La medicalizzazione della maternità, contro cui il Comitato punta il dito, di quali conseguenze è portatrice?

Dal punto di vista della libertà ed autodeterminazione della donna allontana la possibilità della donna di decidere come vivere la gravidanza, il parto e il puerperio, affidando a protocolli standard quella che dovrebbe essere un'assistenza personalizzata. Saper partorire ed essere libera di farlo diventano molto difficili con gli attuali modelli ospedalieri di assistenza, sui quali anche le eccezioni (regioni che prevedono possibilità di partorire in luoghi e con modalità differenti rispetto al parto medicalizzato) fanno molta fatica ad essere applicate. Anche il dolore del parto viene affrontato in modo medico (anestesia) e non si indagano valide alternative previste invece nel parto non medicalizzato (continuità assistenziale, libertà di assumere posizioni diverse, tempi lunghi consentiti, massaggi, rilassamento ecc.). Dal punto di vista della salute delle donne, poi, i dati statistici internazionali ormai concordano sul fatto che il parto "medicalizzato" ha più conseguenze negative, anche permanenti, rispetto al parto fisiologico.



In ottobre il Comitato nazionale “Quando decidiamo noi” ha tenuto una riunione programmatica su tutte le questioni legate al generare. Quali proposte di azione sono state delineate?

Il Comitato ha messo a fuoco alcuni nodi attorno alla legge 194 (obiezione di coscienza, ritardi sulla RU486, necessità della ricetta medica per la pillola del giorno dopo) su cui intervenire. Sul tappeto vi è anche l'assistenza alla gravidanza, parto e puerperio e la necessità di riportare l'attenzione sulla scelta informata, sulla diversificazione dei luoghi dove partorire e, qualora le condizioni lo consentano, il diritto al parto non medicalizzato. Da porre all'attenzione, infine, la responsabilità di quelle Regioni che non applicano il sostegno all'allattamento, l'assistenza anche a domicilio ed i servizi previsti dalla legge nazionale per la donna che ha appena partorito.

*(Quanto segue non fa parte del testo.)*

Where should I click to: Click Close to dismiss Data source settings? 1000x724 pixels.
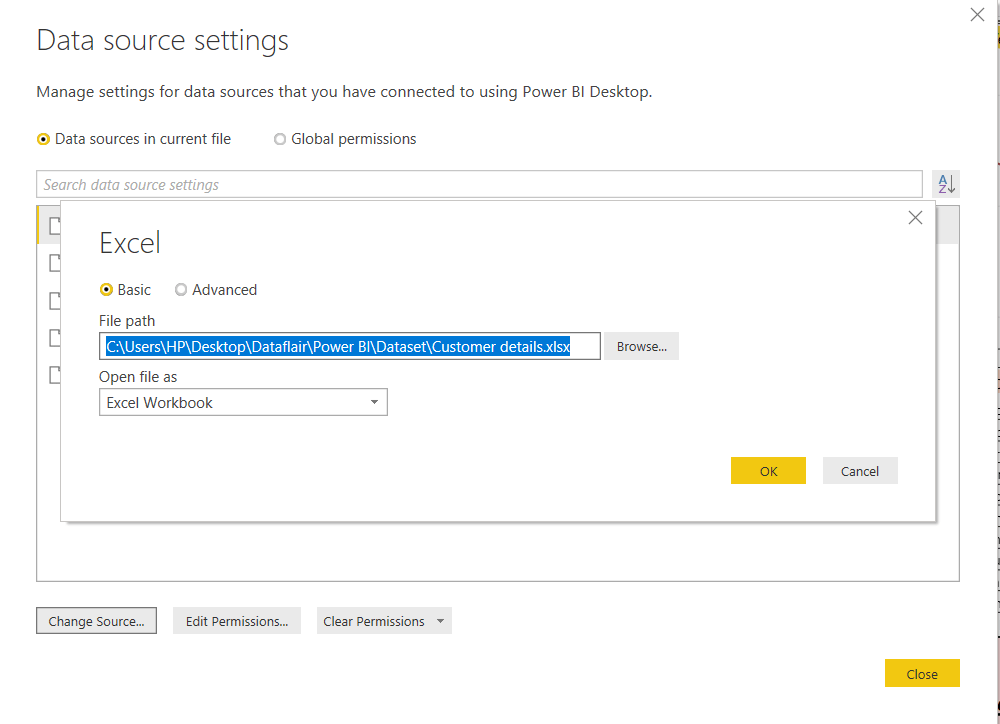(x=922, y=673)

Sulla scia del convegno nazionale “Generare oggi tra precarietà e futuro”, promosso dall'Udi nel 2005, il 31 maggio del 2008 è nato in seno all'associazione, ma con la partecipazione di donne di diversa provenienza, il Comitato “Quando decidiamo noi”. A partire dalla questione della precarietà femminile e della complessità dei temi che ruotano attorno alla maternità, il Comitato promuove riflessioni ed azioni con lo scopo di incidere sull'assetto sociale e la democrazia di questo Paese.